Plus de quarante ans ont passé depuis la dernière représentation du War Requiem de Britten à Lyon. Et ce n'était qu'une version concert ! C'est donc avec une certaine fébrilité que les spectateurs gagnent leur siège à l'appel de la cloche, conscients d'assister à un spectacle rarement donné et unique en son genre. Le livret de l’œuvre est composé des textes de la Missa pro defunctis dans lesquels sont enchâssés des poèmes de Wilfred Owen. “Ces poèmes sont magnifiques", disait Britten, "pleins de haine pour toute destruction, une sorte de commentaire de la Messe. […] Ils doivent être chantés avec la plus grande beauté, la plus grande intensité et sincérité.” L'on peut déjà assurer que le souhait de Britten fut respecté à la lettre.

Point de lever de rideau théâtral, le chœur entre sur scène par petits groupes et va se placer sur des praticables au fond du plateau.

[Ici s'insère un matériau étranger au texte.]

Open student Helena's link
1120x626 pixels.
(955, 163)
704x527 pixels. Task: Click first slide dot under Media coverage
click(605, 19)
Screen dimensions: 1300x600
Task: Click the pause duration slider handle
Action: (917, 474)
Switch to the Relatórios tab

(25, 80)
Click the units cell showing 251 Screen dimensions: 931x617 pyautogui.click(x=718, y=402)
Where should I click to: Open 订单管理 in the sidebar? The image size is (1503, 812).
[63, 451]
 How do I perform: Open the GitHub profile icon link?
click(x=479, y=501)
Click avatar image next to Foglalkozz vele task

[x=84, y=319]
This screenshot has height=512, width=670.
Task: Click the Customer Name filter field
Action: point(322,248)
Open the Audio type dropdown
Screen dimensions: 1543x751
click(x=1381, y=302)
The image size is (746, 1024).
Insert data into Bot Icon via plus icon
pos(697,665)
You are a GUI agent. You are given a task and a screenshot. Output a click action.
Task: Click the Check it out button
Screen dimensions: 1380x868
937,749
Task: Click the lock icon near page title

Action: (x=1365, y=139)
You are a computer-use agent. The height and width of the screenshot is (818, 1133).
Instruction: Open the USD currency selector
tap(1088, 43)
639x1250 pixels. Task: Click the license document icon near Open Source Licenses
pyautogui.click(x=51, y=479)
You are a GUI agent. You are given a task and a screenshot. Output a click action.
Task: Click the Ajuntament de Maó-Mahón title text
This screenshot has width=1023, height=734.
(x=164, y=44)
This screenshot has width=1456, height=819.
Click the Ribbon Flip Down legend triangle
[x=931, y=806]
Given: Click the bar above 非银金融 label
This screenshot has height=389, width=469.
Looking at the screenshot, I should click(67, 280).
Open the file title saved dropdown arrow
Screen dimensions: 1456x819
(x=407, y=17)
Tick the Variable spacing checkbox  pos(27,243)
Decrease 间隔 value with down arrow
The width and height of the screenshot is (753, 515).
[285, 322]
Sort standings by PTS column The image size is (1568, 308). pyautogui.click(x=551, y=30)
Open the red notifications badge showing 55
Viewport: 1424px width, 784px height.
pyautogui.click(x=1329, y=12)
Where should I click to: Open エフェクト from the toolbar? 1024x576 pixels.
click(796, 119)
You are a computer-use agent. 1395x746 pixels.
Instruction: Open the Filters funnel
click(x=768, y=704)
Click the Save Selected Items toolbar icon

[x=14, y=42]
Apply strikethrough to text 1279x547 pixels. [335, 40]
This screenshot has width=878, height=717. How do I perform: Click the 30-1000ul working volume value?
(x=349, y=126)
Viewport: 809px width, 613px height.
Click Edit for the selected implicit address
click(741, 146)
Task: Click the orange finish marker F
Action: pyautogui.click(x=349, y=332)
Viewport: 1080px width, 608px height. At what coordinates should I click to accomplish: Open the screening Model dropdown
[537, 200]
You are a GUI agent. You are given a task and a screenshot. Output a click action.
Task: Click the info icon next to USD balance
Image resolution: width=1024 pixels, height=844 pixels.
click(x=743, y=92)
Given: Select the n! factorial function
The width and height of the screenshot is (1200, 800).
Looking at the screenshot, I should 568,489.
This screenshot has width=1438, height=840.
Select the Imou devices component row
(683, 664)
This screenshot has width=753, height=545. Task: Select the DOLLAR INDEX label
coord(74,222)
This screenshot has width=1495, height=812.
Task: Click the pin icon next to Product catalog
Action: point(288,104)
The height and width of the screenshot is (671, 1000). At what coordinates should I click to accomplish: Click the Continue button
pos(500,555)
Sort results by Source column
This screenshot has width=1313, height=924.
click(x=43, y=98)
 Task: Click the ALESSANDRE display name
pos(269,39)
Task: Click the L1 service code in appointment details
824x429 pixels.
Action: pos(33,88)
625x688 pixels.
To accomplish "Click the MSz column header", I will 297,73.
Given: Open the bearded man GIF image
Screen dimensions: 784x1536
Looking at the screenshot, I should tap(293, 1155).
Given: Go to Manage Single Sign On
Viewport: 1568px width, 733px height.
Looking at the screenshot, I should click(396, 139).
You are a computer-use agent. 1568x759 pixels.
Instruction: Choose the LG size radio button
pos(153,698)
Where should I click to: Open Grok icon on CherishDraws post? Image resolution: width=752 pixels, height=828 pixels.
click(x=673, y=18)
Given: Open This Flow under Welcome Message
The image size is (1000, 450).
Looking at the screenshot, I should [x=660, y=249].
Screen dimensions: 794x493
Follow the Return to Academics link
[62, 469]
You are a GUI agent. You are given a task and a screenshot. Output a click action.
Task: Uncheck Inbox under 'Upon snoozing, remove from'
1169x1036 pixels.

L'orchestre de chambre est sur scène, à jardin, tandis que le chœur d'enfants de la Maîtrise l'Opéra de Lyon est placé à cour. Point non plus de longue introduction orchestrale, on entre immédiatement dans le vif du sujet. Le chœur égrène les premiers mots de la Missa qui nous parviennent comme d'un autre monde. Procession lente et sombre, dans l'obscurité. Les voix d'enfants s'élèvent, répondant au grand chœur. L'action se concentre sur une scène centrale, renforçant la volonté de Yoshi Oida de nous faire tous spectateurs du drame guerrier qui se joue.

« What passing-bells for these who die as cattle ? / Quel est le glas pour ceux qui sont morts comme des bêtes ? », la voix ronde de Paul Groves emplit l'espace avec aisance, les aigus sont précis et larges. Dans la fosse, l'ironie grinçante du triton nous accable, les bois imitent les sifflements d'obus. Les mouvements sont lents, chorégraphiés avec soin. Rien ne semble laissé au hasard. Un long silence sépare chaque numéro. Nous ne somme pas habitués à de si longues transitions si bien qu'elles deviennent pesantes mais servent parfaitement l'économie de l’œuvre. La guerre semble se manifester au cœur même de ces silences, espaces intermédiaires sans tirs où seule règne la mort.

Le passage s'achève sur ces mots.